I don’t remember which was for me one of worst oops moment, but I’m pretty hasty
guy and sometimes I don’t keep the correct attention while doing critical operations ![]()
I would say one of most efficent way for manage disaster is having many backup incremental copies of your hard drive or backup images of very critical / important files.
For let you know I tried to manage a backup of a Linux hard drive with Timeshift.
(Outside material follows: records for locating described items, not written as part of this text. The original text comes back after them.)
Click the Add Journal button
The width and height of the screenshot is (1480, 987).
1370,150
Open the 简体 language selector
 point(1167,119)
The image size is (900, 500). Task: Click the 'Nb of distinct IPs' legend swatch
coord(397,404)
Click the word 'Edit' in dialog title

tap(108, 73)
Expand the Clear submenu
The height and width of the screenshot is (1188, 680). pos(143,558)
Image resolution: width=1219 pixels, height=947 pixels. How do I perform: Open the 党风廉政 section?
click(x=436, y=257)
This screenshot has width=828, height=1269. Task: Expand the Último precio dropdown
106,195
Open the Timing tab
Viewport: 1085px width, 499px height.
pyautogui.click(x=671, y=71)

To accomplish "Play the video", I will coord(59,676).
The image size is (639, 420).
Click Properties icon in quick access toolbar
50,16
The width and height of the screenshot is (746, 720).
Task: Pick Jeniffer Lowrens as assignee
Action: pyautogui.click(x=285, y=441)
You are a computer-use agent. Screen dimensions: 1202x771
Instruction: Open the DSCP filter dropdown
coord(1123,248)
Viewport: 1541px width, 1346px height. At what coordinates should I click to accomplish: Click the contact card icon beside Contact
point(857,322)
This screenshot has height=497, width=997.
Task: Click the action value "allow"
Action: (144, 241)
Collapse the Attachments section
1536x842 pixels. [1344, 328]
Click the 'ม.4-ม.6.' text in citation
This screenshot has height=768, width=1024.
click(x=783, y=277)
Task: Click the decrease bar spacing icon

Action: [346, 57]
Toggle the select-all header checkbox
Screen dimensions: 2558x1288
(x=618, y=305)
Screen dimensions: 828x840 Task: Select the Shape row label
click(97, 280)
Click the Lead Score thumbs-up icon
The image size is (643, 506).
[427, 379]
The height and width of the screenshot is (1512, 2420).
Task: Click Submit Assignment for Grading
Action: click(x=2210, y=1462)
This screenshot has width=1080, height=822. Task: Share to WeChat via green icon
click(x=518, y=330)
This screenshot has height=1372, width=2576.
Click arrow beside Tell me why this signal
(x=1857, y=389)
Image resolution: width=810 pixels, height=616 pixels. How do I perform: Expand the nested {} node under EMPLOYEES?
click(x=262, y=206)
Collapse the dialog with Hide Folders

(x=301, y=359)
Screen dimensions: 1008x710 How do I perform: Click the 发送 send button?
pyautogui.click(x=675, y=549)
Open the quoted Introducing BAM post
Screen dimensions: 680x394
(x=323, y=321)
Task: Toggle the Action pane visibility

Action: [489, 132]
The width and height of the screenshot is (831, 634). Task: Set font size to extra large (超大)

It went good, but when I was restoring the image system was not so responsive and it was lacking some modules.
So I think is mandatory have a complete image of hard drive, with all your installed softwares and your importand data.
Talking about Linux think for example a broken update, the one which completly broke your system, maybe with broken greeter or lightdm, you won’t be able to enter in desktop anymore.
In this case possibles solutions are:
- Wait from repos if the developers push the correct update => this is bad because you don’t know how much time you’ll have a down system
- Login in CLI and see if you can rollback some updates => this might be tricky
- Take a previous snapshot and recover the entire disk, then do later the update => you can manage to recover the system, but you will lose last work done since last backup.
I’m talking about a full system disaster where you are neither able to login in desktop environment.
For just some critical files for example crontab or fstab I think the best practice consist to have a backup copy of the singles important file, in case of broken file you can recover it from backup.
But yes, with this practice you need to be constant with backup, at least one at week or better maybe by scheduling them.